The process of implantation of an ICD is similar to implantation of a pacemaker. Similar to pacemakers, these devices typically include electrode wire/s which pass through a vein to the right chambers of the heart, usually being lodged in the apex of the right ventricle. The difference is that pacemakers are more often temporary and generally designed to consistently correct bradycardia, while AICDs are often permanent safeguards against sudden abnormalities.
ICDs constantly monitor the rate and rhythm of the heart and can deliver therapies, by way of an electrical shock, when the electrical manifestations of the heart activity exceeds the preset number. More modern devices can distinguish between ventricular fibrillation and ventricular tachycardia (VT), and may try to pace the heart faster than its intrinsic rate in the case of VT, to try to break the tachycardia before it progresses to ventricular fibrillation. This is known as fast-pacing, overdrive pacing, or anti-tachycardia pacing (ATP). ATP is only effective if the underlying rhythm is ventricular tachycardia, and is never effective if the rhythm is ventricular fibrillation.
Many modern ICDs use a combination of various methods to determine if a fast rhythm is normal, ventricular tachycardia, or ventricular fibrillation.
Rate discrimination evaluates the rate of the lower chambers of the heart (the ventricles) and compares it to the rate in the upper chambers of the heart (the atria). If the rate in the atria is faster than or equal to the rate in the ventricles, then the rhythm is most likely not ventricular in origin, and is usually more benign. If this is the case, the ICD does not provide any therapy.
Rhythm discrimination will see how regular a ventricular tachycardia is. Generally, ventricular tachycardia is regular. If the rhythm is irregular, it is usually due to conduction of an irregular rhythm that originates in the atria, such as atrial fibrillation.
Morphology discrimination checks the morphology of every ventricular beat and compares it to what the ICD believes is a normally conducted ventricular impulse for the patient. This normal ventricular impulse is often an average of a multiple of beats of the patient taken in the recent past.
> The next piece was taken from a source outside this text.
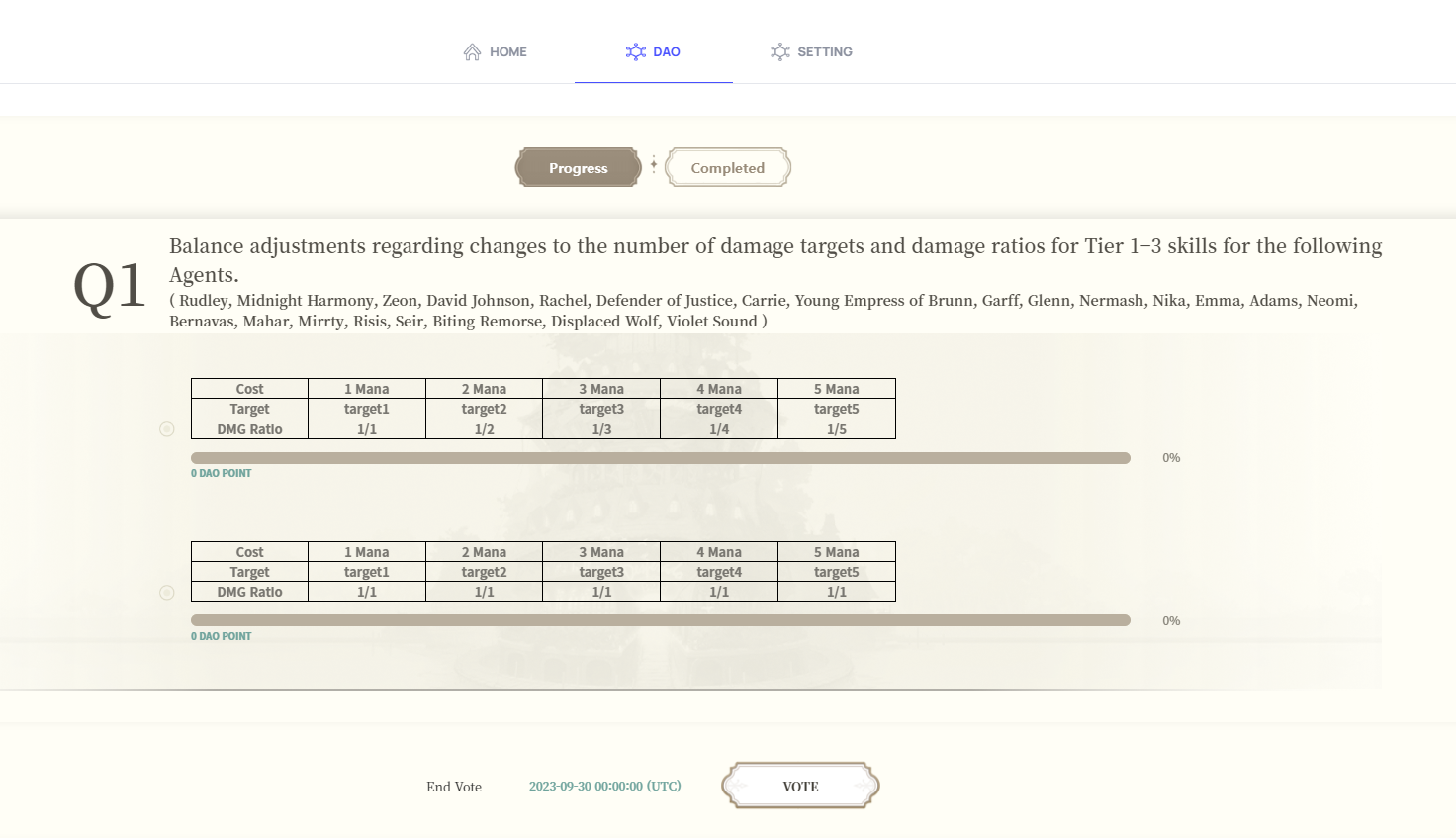Viewport: 1456px width, 838px height.
Task: Click the target5 cell in the second table
Action: click(x=837, y=572)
More than a decade of research went into the development of an implantable defibrillator that would automatically sense the onset of ventricular fibrillation and deliver an electric countershock within 15-20 seconds, converting the rhythm to sinus rhythm. Improved versions were programmed to be able to detect ventricular tachycardia, often a forerunner of ventricular fibrillation. These were then called implantable cardioverters.
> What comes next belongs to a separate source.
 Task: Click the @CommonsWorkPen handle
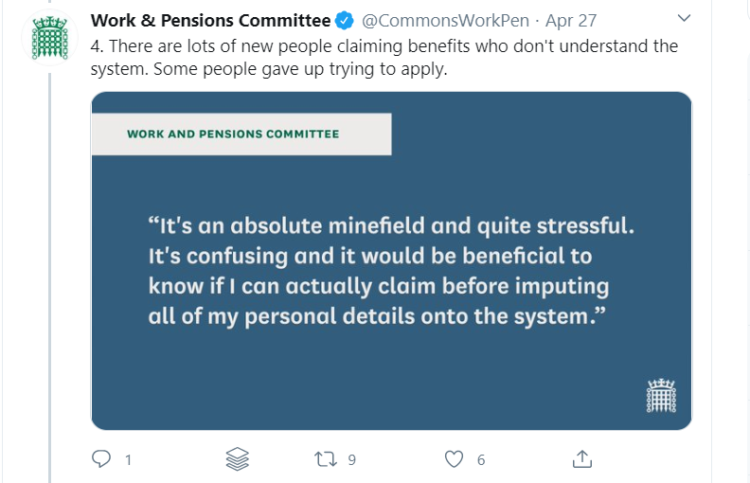click(x=445, y=21)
The work was commenced against much skepticism even by leading experts in the field of arrhythmias and sudden death. There was doubt that their ideas would ever become a clinical reality. In 1972 Bernard Lown, the inventor of the external defibrillator, stated in the journal Circulation - "The very rare patient who has frequent bouts of ventricular fibrillation is best treated in a coronary care unit and is better served by an effective antiarrhythmic program or surgical correction of inadequate coronary blood flow or ventricular malfunction. In fact, the implanted defibrillator system represents an imperfect solution in search of a plausible and practical application".
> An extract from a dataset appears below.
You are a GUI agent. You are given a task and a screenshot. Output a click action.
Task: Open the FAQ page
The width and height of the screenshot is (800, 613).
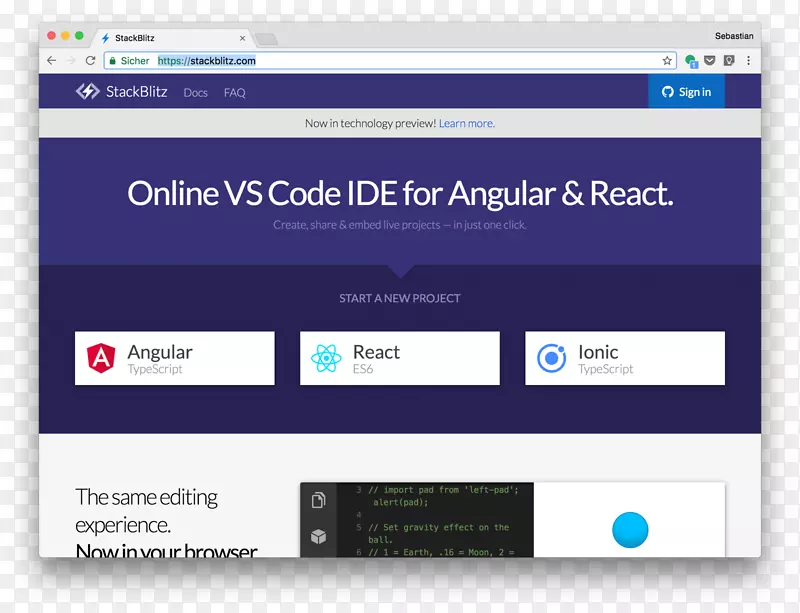tap(235, 93)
The problems to be overcome were the design of a system which would allow detection of ventricular fibrillation or ventricular tachycardia. Despite the lack of financial backing and grants, they persisted and the first device was implanted in February 1980 at Johns Hopkins Hospital by Dr. Levi Watkins, Jr. Modern ICDs do not require a thoracotomy and possess pacing, cardioversion, and defibrillation capabilities.
Internal cardioverter defibrillators have also been used twice in dogs to prevent sudden death from arrhythmia. The first defibrillator was implanted at Washington State University by a team of cardiologists led by Dr Lynne Johnson in 2003. The patient was a Boxer dog with life threatening arrhythmias from arrhythmogenic right ventricular cardiomyopathy, an inherited disease. On July 21rst 2008, a second ICD was implanted in a 6-month-old German Shepherd dog with inherited ventricular arrhythmias. The 5-hour long surgery took place at Louisiana State University and was led by Dr Romain Pariaut. So far, these pets are the only two client-owned dogs that have received such a high-tech treatment.

Initially ICDs were implanted via thoracotomy with defibrillator patches applied to the epicardium or pericardium. The device was attached via subcutaneous and transvenous leads to the device contained in a subcutaneous abdominal wall pocket. The device itself acts as an electrode. Most ICDs nowadays are implanted transvenously with the devices placed in the left pectoral region similar to pacemakers. Intravascular spring or coil electrodes are used to defibrillate. The devices have become smaller and less invasive as the technology advances. Current ICDs weigh only 70 grams and are about 12.9 mm thick.
A recent study by Birnie et al at the University of Ottawa Heart Institute has demonstrated that ICDs are underused in both the United States and Canada. An accompanying editorial by Dr. Chris Simpson of Queen's University explores some of the economic, geographic, social and political reasons for this.